Document passage

Using BigQuery SQL MERGE

Mark Scannell
Google Cloud - Community
4 min readDec 4, 2018

BigQuery can do some awesomely complex data processing, but often times the best features are hidden deep down in the documentation.

In this blog most we will be converting and merging incoming data with some sorted data. We will build the SQL step-by-step and use some of these features. This can help show you just what is possible!

Want to run it yourself? See “Testing it out” at the end!

The Challenge

We store our staging transaction table with this structure:

STRUCT<
id STRING, -- globally unique
version TIMESTAMP, -- transaction version, greatest is current
... other fields (eg, customer name, product name, order id)
>

The transactions are usually unique (only one version), but sometimes there is more than one version. For our analysis, we want to analyse the latest version of each transaction in the normal case. We don’t care all of the data fields on a transaction — you’ll see how the SQL works regardless!

We store our analytical transaction table with this structure:

STRUCT<
id STRING,
-- transaction with most recent version
latest STRUCT<version TIMESTAMP, ... other fields>,
-- older transactions (if any) sorted newest to oldest
history ARRAY<STRUCT<version TIMESTAMP, ... other fields>>
>

This gives us a convenient way to analyse the latest of each transaction, while still using the BigQuery array tools if we need the history.

The staging data is in the transactions.staging_data table and the analytical table is in transactions.data. We will construct a BigQuery SQL to MERGE staging_data table into data table. This SQL can run multiple times without impact.

Work to complete
1. According to the BigQuery MERGE article, why does the analytical table hold a separate latest field next to a history array? Answer in one to three sentences.
2. Condense the paragraph of the BigQuery MERGE article that opens with "The staging data is in" into a short bulleted list that keeps its main facts.

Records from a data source
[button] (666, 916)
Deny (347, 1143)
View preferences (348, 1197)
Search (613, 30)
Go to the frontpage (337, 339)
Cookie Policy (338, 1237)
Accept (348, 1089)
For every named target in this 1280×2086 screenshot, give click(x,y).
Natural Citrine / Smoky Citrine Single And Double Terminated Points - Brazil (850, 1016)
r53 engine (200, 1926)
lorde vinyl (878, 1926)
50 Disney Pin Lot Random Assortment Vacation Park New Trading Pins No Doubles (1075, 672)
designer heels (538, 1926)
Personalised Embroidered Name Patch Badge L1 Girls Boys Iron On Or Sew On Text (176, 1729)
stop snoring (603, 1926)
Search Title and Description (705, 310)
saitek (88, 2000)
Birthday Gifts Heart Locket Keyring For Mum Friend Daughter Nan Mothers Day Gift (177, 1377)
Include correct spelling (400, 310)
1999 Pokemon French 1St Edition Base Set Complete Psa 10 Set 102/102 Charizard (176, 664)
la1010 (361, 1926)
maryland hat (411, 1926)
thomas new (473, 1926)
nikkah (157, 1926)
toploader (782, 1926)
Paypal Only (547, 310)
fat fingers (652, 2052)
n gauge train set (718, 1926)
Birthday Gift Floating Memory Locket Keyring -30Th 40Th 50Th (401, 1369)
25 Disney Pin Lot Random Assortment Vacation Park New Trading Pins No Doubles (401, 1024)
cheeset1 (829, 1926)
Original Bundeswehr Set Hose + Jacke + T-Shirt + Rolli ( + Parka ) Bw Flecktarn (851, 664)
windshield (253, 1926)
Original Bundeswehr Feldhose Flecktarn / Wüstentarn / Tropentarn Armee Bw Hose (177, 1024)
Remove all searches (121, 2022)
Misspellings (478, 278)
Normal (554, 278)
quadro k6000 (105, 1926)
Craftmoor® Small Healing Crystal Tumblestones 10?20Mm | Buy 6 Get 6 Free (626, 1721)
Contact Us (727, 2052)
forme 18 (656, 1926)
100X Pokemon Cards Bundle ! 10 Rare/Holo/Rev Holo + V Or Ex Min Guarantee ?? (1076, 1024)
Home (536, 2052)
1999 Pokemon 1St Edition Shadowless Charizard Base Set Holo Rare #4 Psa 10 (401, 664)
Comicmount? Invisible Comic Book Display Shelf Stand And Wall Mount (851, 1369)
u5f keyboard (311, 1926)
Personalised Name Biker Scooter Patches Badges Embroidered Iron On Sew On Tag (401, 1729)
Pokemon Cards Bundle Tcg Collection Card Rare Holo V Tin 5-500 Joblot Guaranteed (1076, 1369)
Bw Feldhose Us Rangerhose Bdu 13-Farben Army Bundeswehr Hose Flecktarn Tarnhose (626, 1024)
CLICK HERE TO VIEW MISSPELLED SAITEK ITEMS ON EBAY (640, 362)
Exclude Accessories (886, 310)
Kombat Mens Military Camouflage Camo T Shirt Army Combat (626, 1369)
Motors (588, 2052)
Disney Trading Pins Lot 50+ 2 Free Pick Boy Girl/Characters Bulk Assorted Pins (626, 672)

Outputs
1. The structure makes it convenient to analyze the latest version of each transaction. The history array, which holds older versions sorted newest to oldest, still allows the BigQuery array tools to be used when the history is needed.

2.
- Staging data: transactions.staging_data table
- Analytical table: transactions.data
- A BigQuery SQL statement will MERGE the staging_data table into the data table
- The SQL can run multiple times without impact